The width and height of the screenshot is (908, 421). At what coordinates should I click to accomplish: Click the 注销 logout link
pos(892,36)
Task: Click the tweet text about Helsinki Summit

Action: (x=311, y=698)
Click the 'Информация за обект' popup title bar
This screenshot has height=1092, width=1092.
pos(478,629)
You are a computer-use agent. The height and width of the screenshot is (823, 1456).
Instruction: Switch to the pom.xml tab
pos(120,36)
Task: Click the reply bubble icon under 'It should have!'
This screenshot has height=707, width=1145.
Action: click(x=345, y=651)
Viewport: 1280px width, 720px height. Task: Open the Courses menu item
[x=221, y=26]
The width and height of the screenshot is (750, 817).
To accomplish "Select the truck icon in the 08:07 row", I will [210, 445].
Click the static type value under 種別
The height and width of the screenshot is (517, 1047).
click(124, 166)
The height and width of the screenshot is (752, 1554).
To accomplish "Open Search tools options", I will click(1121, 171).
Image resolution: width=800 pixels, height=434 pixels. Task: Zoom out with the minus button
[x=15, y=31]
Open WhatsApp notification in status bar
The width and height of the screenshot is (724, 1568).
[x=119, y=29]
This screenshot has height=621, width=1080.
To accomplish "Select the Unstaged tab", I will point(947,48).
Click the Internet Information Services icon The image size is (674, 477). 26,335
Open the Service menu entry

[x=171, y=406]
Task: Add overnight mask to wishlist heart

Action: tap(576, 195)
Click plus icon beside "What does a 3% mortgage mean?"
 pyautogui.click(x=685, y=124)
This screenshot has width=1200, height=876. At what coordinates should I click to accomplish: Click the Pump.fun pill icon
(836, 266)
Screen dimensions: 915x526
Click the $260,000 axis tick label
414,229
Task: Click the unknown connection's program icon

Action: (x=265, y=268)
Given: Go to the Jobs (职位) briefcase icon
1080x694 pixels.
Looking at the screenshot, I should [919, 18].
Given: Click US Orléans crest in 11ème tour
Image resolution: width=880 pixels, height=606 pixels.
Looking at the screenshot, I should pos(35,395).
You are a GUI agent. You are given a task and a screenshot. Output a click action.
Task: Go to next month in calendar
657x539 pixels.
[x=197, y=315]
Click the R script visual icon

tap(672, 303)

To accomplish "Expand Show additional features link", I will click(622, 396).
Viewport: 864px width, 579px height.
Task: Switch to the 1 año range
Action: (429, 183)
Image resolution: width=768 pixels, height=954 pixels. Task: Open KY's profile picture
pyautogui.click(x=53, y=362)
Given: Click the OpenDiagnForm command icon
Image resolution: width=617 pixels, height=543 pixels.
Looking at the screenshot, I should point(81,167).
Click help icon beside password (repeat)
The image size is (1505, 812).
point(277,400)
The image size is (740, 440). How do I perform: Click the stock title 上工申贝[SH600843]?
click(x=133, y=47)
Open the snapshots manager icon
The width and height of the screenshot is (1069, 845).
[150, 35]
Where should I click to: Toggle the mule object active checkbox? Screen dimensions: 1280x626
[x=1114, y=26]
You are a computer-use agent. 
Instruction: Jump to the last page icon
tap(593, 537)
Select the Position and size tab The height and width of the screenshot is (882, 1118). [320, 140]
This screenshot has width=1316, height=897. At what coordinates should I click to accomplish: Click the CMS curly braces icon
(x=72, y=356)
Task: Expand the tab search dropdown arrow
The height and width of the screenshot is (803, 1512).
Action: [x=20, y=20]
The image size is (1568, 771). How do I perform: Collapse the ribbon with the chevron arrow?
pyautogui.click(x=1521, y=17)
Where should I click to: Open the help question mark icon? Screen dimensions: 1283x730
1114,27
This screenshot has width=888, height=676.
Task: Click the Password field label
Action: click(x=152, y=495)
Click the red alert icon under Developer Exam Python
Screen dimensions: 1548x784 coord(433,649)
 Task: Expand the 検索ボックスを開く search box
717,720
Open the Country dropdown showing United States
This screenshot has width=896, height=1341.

━━━

**Problem details**
Quote the data above from the line containing "Given: Click the OpenDiagnForm command icon" to the line containing "Open the Country", inclusive, and stop.

**Task answer**
Given: Click the OpenDiagnForm command icon
Image resolution: width=617 pixels, height=543 pixels.
Looking at the screenshot, I should point(81,167).
Click help icon beside password (repeat)
The image size is (1505, 812).
point(277,400)
The image size is (740, 440). How do I perform: Click the stock title 上工申贝[SH600843]?
click(x=133, y=47)
Open the snapshots manager icon
The width and height of the screenshot is (1069, 845).
[150, 35]
Where should I click to: Toggle the mule object active checkbox? Screen dimensions: 1280x626
[x=1114, y=26]
You are a computer-use agent. 
Instruction: Jump to the last page icon
tap(593, 537)
Select the Position and size tab The height and width of the screenshot is (882, 1118). [320, 140]
This screenshot has width=1316, height=897. At what coordinates should I click to accomplish: Click the CMS curly braces icon
(x=72, y=356)
Task: Expand the tab search dropdown arrow
The height and width of the screenshot is (803, 1512).
Action: [x=20, y=20]
The image size is (1568, 771). How do I perform: Collapse the ribbon with the chevron arrow?
pyautogui.click(x=1521, y=17)
Where should I click to: Open the help question mark icon? Screen dimensions: 1283x730
1114,27
This screenshot has width=888, height=676.
Task: Click the Password field label
Action: click(x=152, y=495)
Click the red alert icon under Developer Exam Python
Screen dimensions: 1548x784 coord(433,649)
 Task: Expand the 検索ボックスを開く search box
717,720
Open the Country dropdown showing United States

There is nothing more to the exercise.